Carotid endarterectomy in patients with territorial transient ischemic attacks
Journal of Vascular Surgery 8(4): 447-452
ISSN/ISBN: 0741-5214 PMID: 3172381 DOI: 10.1016/0741-5214(88)90109-7
Results are presented of a retrospective analysis of 651 carotid endarterectomies in 605 patients with carotid territorial transient ischemic attacks (TIAs). All operations were performed by the same surgeon in a community hospital from 1963 to 1986, Arteriographic findings consisted of carotid stenosis of 50% or greater in 88.5% of patients and stenosis less than 50% and/or an ulcerated plaque in the remaining 11.5%. Medical risk factors were detected in 92% of patients; hypertension, peripheral vascular disease, and coronary atherosclerosis were most prevalent.
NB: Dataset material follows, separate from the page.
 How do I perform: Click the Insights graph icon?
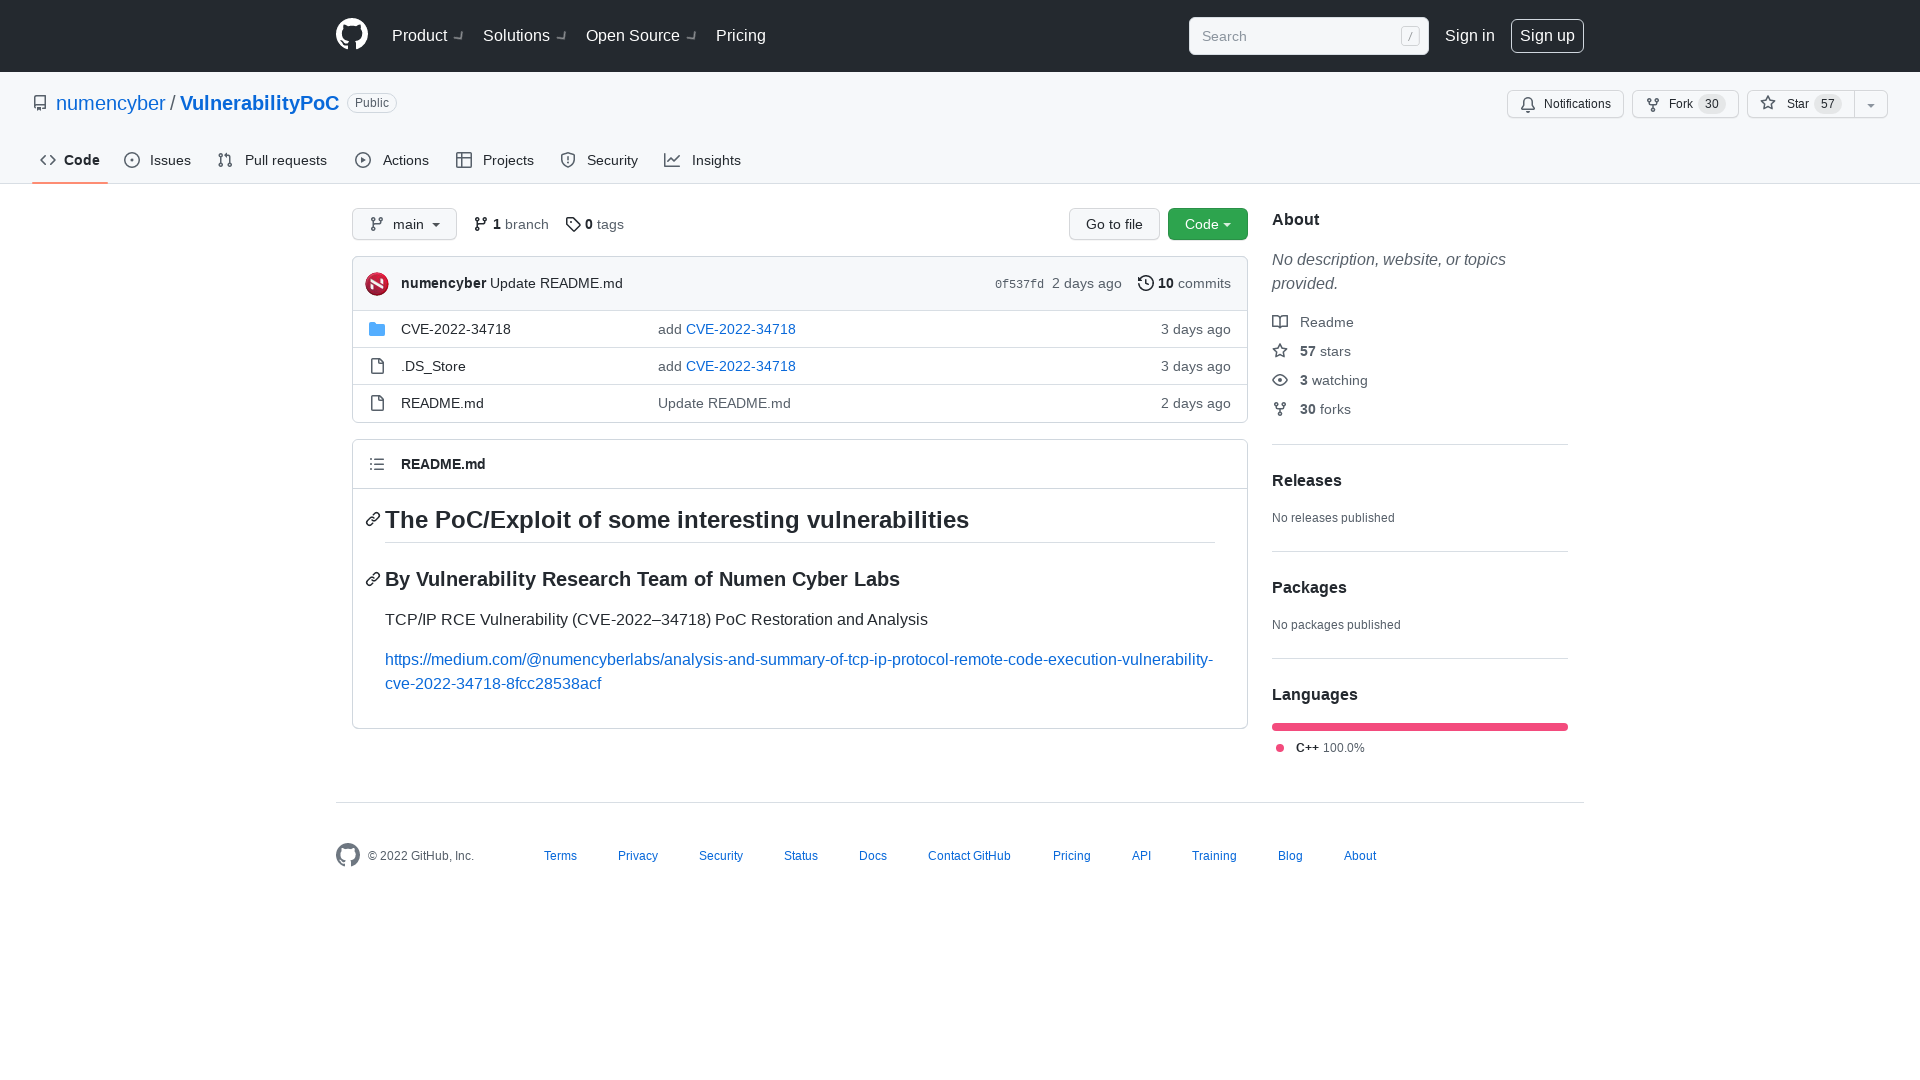[x=672, y=160]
All operative procedures were conducted with the patients under general anesthesia, routine shunting, and arterial closure without a patch. The perioperative stroke rate was 1.5% (10 patients); the mortality rate was 0.8% (three deaths from myocardial infarction and two stroke) for a combined stroke and mortality rate of 2.0% (13 of 605 patients). Follow-up (mean 61.8 months) was possible in 570 (96%) of the patients surviving operation without a perioperative stroke. The cumulative probability of late stroke (i.e., cerebral infarct ipsilateral to the operated artery) was 2.5% at 5 years and 8.1% at 10 years. When the perioperative stroke-mortality rate (2.0%) is combined with the data for late ipsilateral stroke, the 5- and 10-year probabilities of ipsilateral stroke were 4.5% and 9.9%, respectively (mean 1% per year for 10-year period). Coronary atherosclerosis accounted for 43% of late deaths and 16% of strokes. The perioperative stroke-mortality rate of 2.0% in this group of patients falls within the acceptable range for carotid endarterectomy in patients with TIA. Moreover, long-term results of this study underscore the efficacy of carotid endarterectomy in decreasing the incidence of ipsilateral stroke in patients with carotid territorial TIAs.